WHAT TO DO: Quote the following lines exactly as they appear, character for character.

MATERIAL SHOWN:
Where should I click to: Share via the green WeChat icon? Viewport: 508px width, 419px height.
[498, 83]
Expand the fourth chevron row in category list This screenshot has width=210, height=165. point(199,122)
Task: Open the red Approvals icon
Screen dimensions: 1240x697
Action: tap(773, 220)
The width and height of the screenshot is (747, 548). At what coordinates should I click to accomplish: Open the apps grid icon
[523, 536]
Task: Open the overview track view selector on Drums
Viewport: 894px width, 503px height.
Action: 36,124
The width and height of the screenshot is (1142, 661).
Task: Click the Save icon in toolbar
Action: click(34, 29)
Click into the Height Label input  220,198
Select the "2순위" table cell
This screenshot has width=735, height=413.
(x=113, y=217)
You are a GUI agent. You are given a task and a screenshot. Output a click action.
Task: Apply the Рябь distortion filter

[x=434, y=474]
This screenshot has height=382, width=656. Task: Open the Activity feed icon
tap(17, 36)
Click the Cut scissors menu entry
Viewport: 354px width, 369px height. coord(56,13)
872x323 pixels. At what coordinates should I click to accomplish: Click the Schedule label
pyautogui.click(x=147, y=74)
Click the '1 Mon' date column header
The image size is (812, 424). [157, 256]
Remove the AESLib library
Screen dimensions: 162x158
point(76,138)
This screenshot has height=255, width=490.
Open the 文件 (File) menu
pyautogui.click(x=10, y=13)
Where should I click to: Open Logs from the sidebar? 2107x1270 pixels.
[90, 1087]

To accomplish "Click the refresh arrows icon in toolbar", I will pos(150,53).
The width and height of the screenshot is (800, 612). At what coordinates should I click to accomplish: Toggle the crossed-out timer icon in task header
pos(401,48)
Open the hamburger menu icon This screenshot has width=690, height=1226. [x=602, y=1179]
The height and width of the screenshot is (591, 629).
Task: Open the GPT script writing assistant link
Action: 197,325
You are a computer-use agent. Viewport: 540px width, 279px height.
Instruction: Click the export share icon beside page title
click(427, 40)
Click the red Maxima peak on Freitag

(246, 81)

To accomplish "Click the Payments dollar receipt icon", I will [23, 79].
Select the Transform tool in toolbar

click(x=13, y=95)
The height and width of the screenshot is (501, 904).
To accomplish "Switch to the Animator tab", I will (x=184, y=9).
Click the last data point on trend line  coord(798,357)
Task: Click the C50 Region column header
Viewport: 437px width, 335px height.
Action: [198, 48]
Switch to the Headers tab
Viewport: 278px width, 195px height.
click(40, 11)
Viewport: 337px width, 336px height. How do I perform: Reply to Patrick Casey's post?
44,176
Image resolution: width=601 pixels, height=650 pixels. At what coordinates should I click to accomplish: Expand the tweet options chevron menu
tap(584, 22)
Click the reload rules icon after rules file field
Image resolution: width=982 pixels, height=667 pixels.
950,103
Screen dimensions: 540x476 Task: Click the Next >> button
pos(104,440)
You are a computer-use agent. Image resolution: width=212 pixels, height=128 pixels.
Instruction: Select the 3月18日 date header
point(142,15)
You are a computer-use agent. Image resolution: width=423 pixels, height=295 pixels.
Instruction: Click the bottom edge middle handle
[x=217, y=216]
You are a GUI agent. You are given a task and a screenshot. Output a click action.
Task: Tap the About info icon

SOLUTION BELOW:
Where should I click to: Share via the green WeChat icon? Viewport: 508px width, 419px height.
[498, 83]
Expand the fourth chevron row in category list This screenshot has width=210, height=165. point(199,122)
Task: Open the red Approvals icon
Screen dimensions: 1240x697
Action: tap(773, 220)
The width and height of the screenshot is (747, 548). At what coordinates should I click to accomplish: Open the apps grid icon
[523, 536]
Task: Open the overview track view selector on Drums
Viewport: 894px width, 503px height.
Action: 36,124
The width and height of the screenshot is (1142, 661).
Task: Click the Save icon in toolbar
Action: click(34, 29)
Click into the Height Label input  220,198
Select the "2순위" table cell
This screenshot has width=735, height=413.
(x=113, y=217)
You are a GUI agent. You are given a task and a screenshot. Output a click action.
Task: Apply the Рябь distortion filter

[x=434, y=474]
This screenshot has height=382, width=656. Task: Open the Activity feed icon
tap(17, 36)
Click the Cut scissors menu entry
Viewport: 354px width, 369px height. coord(56,13)
872x323 pixels. At what coordinates should I click to accomplish: Click the Schedule label
pyautogui.click(x=147, y=74)
Click the '1 Mon' date column header
The image size is (812, 424). [157, 256]
Remove the AESLib library
Screen dimensions: 162x158
point(76,138)
This screenshot has height=255, width=490.
Open the 文件 (File) menu
pyautogui.click(x=10, y=13)
Where should I click to: Open Logs from the sidebar? 2107x1270 pixels.
[90, 1087]

To accomplish "Click the refresh arrows icon in toolbar", I will pos(150,53).
The width and height of the screenshot is (800, 612). At what coordinates should I click to accomplish: Toggle the crossed-out timer icon in task header
pos(401,48)
Open the hamburger menu icon This screenshot has width=690, height=1226. [x=602, y=1179]
The height and width of the screenshot is (591, 629).
Task: Open the GPT script writing assistant link
Action: 197,325
You are a computer-use agent. Viewport: 540px width, 279px height.
Instruction: Click the export share icon beside page title
click(427, 40)
Click the red Maxima peak on Freitag

(246, 81)

To accomplish "Click the Payments dollar receipt icon", I will [23, 79].
Select the Transform tool in toolbar

click(x=13, y=95)
The height and width of the screenshot is (501, 904).
To accomplish "Switch to the Animator tab", I will (x=184, y=9).
Click the last data point on trend line  coord(798,357)
Task: Click the C50 Region column header
Viewport: 437px width, 335px height.
Action: [198, 48]
Switch to the Headers tab
Viewport: 278px width, 195px height.
click(40, 11)
Viewport: 337px width, 336px height. How do I perform: Reply to Patrick Casey's post?
44,176
Image resolution: width=601 pixels, height=650 pixels. At what coordinates should I click to accomplish: Expand the tweet options chevron menu
tap(584, 22)
Click the reload rules icon after rules file field
Image resolution: width=982 pixels, height=667 pixels.
950,103
Screen dimensions: 540x476 Task: Click the Next >> button
pos(104,440)
You are a computer-use agent. Image resolution: width=212 pixels, height=128 pixels.
Instruction: Select the 3月18日 date header
point(142,15)
You are a computer-use agent. Image resolution: width=423 pixels, height=295 pixels.
Instruction: Click the bottom edge middle handle
[x=217, y=216]
You are a GUI agent. You are given a task and a screenshot. Output a click action.
Task: Tap the About info icon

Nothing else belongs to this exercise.